Washington (AFP) - Democrat Beto O'Rourke pulled in a record $6.1 million in the 24 hours after announcing his US presidential run, outraising the crowded field of challengers to Donald Trump in 2020.
The former congressman from Texas, who rose to national prominence last year with an inspirational but ultimately unsuccessful effort to unseat Senator Ted Cruz, jumped into the presidential race last Thursday in a closely-watched kick-off.
"In just 24 hours, Americans across this country came together to prove that it is possible to run a true grassroots campaign for president -- a campaign by all of us for all of us that answers not to the PACs, corporations and special interests but to the people," O'Rourke said in a statement.
Like most other major Democrats running for the nomination, O'Rourke has sworn off contributions from corporations and political action committees, groups that raise money in support of a candidate.

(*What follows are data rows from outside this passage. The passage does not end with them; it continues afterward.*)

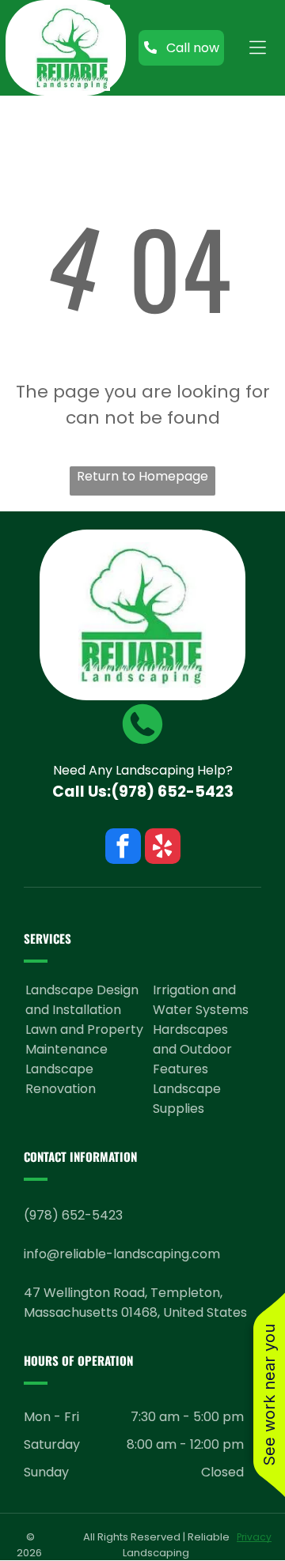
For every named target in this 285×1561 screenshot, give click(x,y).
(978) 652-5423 (172, 791)
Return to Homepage (142, 476)
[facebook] (123, 848)
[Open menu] (257, 47)
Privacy (254, 1537)
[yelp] (162, 848)
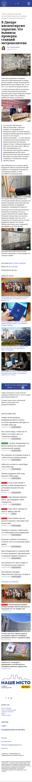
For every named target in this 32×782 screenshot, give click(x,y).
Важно (11, 263)
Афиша (14, 514)
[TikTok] (20, 3)
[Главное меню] (29, 3)
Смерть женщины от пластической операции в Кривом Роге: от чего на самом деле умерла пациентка (15, 395)
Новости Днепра (8, 14)
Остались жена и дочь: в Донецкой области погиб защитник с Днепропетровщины (13, 402)
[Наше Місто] (4, 3)
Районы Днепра (6, 715)
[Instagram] (15, 3)
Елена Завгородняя (13, 47)
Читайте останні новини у (16, 386)
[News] (18, 3)
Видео (3, 713)
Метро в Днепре (12, 267)
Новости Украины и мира (8, 710)
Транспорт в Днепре (7, 711)
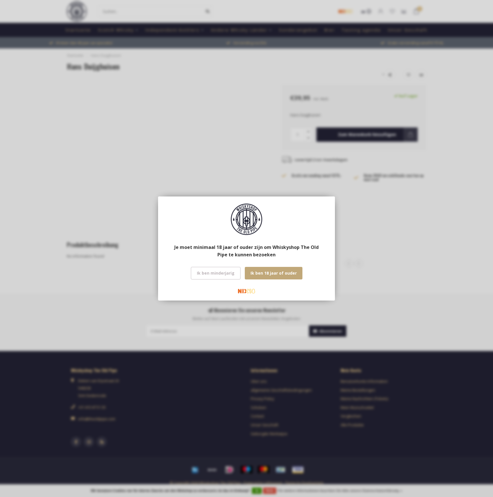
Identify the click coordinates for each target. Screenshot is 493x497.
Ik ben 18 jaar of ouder (273, 273)
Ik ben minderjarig (216, 273)
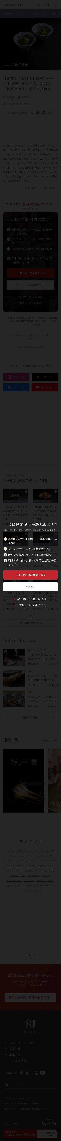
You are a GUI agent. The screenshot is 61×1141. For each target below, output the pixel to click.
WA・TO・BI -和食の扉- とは (31, 599)
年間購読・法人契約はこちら (31, 605)
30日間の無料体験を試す (31, 575)
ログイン (30, 586)
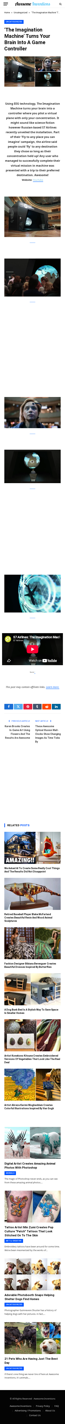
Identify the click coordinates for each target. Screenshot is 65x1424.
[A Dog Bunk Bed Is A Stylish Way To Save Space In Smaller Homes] (32, 989)
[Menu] (5, 4)
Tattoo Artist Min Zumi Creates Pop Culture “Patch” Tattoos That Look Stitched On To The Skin (29, 1231)
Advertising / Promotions (28, 1410)
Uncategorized (20, 12)
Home (7, 12)
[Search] (60, 4)
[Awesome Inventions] (32, 4)
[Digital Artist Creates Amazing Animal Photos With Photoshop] (33, 1143)
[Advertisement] (32, 341)
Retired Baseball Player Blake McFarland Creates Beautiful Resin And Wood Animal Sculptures (28, 917)
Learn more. (52, 687)
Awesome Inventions (20, 1406)
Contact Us (35, 1415)
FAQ (56, 1406)
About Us (50, 1410)
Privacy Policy (43, 1406)
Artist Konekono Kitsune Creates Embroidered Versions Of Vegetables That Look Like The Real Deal (32, 1059)
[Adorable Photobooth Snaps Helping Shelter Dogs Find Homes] (33, 1274)
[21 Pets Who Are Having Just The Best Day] (33, 1338)
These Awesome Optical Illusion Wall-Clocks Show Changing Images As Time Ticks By (48, 734)
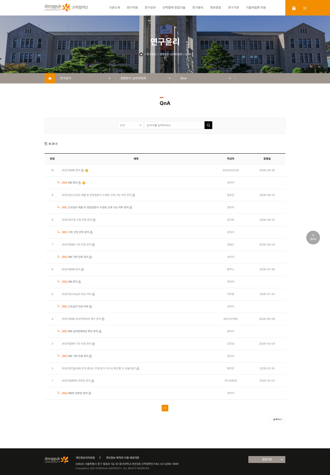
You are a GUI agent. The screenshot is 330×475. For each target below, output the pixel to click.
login (294, 8)
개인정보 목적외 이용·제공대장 (122, 457)
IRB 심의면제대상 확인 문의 (80, 331)
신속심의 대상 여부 (75, 306)
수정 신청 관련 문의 (75, 232)
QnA (188, 54)
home (50, 78)
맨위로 (313, 239)
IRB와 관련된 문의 (75, 393)
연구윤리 (151, 54)
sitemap (305, 8)
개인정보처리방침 (85, 457)
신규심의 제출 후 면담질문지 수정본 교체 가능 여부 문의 (95, 207)
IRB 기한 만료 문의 (75, 257)
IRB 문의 (70, 182)
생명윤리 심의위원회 (171, 54)
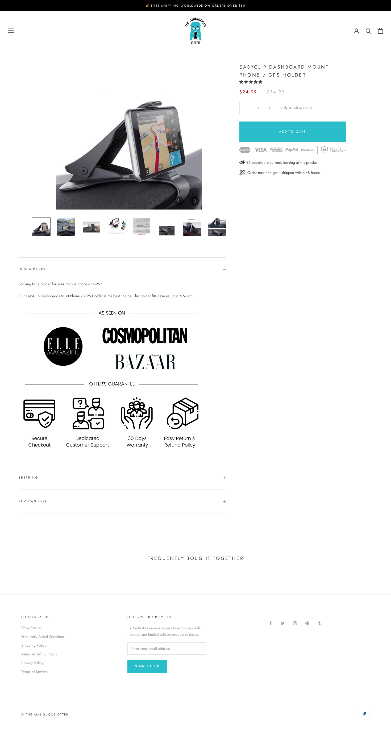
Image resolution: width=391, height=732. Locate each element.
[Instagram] (295, 623)
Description (32, 269)
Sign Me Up (147, 666)
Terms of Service (34, 671)
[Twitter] (283, 623)
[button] (251, 82)
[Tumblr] (319, 623)
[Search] (368, 31)
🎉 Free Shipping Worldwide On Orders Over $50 (195, 5)
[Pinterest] (307, 623)
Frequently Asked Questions (43, 636)
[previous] (179, 201)
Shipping (28, 477)
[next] (194, 201)
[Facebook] (270, 623)
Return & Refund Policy (39, 654)
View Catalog (32, 627)
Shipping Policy (33, 645)
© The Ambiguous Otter (44, 714)
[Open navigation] (11, 30)
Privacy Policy (32, 663)
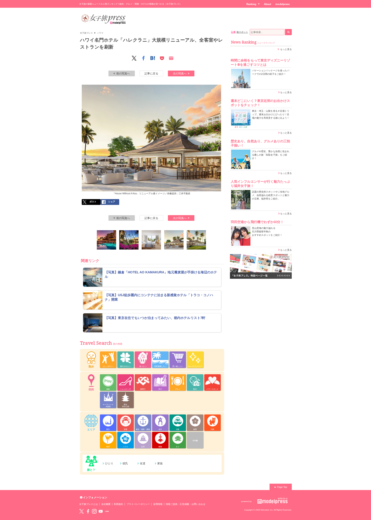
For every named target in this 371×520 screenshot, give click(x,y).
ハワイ (100, 33)
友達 (142, 463)
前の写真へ (123, 73)
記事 (233, 32)
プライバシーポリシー (138, 504)
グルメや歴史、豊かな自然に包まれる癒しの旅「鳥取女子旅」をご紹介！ (270, 155)
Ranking (251, 4)
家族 (160, 463)
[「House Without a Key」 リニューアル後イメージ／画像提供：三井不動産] (196, 240)
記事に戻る (151, 73)
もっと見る (286, 49)
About (267, 4)
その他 (195, 441)
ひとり (109, 463)
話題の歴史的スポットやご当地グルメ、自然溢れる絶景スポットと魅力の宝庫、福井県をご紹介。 (270, 195)
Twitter (81, 511)
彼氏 (125, 463)
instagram (94, 511)
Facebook (88, 511)
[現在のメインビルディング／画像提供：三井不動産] (129, 240)
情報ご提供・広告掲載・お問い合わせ (185, 504)
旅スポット (242, 32)
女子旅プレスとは (88, 504)
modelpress (282, 4)
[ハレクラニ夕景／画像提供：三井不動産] (106, 240)
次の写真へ (179, 73)
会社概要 (106, 504)
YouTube (100, 511)
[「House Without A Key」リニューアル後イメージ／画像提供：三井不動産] (174, 240)
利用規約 (118, 504)
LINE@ (107, 511)
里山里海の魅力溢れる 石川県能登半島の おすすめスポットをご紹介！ (267, 231)
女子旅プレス (86, 33)
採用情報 (158, 504)
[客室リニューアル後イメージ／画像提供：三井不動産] (151, 240)
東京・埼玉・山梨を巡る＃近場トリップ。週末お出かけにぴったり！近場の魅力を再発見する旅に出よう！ (270, 114)
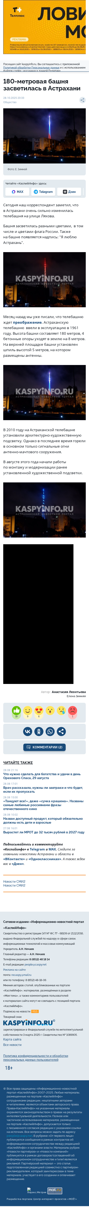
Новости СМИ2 (14, 881)
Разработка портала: (42, 1199)
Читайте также (18, 763)
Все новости (12, 1045)
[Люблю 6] (38, 710)
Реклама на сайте (14, 969)
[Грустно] (61, 710)
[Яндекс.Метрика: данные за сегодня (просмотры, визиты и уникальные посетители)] (36, 1190)
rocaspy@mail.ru (21, 974)
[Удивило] (50, 710)
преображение (27, 322)
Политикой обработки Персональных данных (31, 67)
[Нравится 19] (16, 710)
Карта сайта (12, 1039)
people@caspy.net (35, 964)
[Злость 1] (72, 710)
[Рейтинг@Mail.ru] (54, 1190)
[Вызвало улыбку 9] (27, 710)
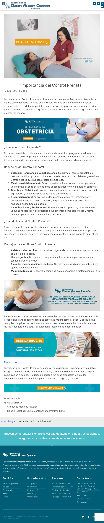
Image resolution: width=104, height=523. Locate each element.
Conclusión (11, 362)
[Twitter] (83, 517)
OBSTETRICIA (14, 402)
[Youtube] (102, 6)
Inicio (3, 421)
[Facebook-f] (94, 3)
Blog (10, 421)
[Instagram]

The 46-year-old Texan impressively eclipsed the $5.9 million opening-day haul of Senator Bernie Sanders, the liberal icon who maintains a vast database of supporters and donors from his 2016 presidential race.
That O'Rourke outraised Sanders and all other Democrats on Day 1 signals he will be able to draw massive donations on a national level by tapping into his own substantial support list from his Texas Senate campaign, which helped him pull in $79 million for that race.
Hours after announcing his candidacy, O'Rourke embarked on a three-day, 837-mile (1,347-kilometer) road trip across Iowa, the state that votes first in 2020 in the party primary process.
He headed to Wisconsin at the weekend, and is in Michigan and Ohio on Monday.
All four states voted for Barack Obama in 2008 and 2012, but swung to Trump in the 2016 election.
Experts say grassroots enthusiasm among Democrats and Republicans, coupled with increasingly seamless online donor options for voters, could help the 2020 presidential cycle break records for total small-dollar donations.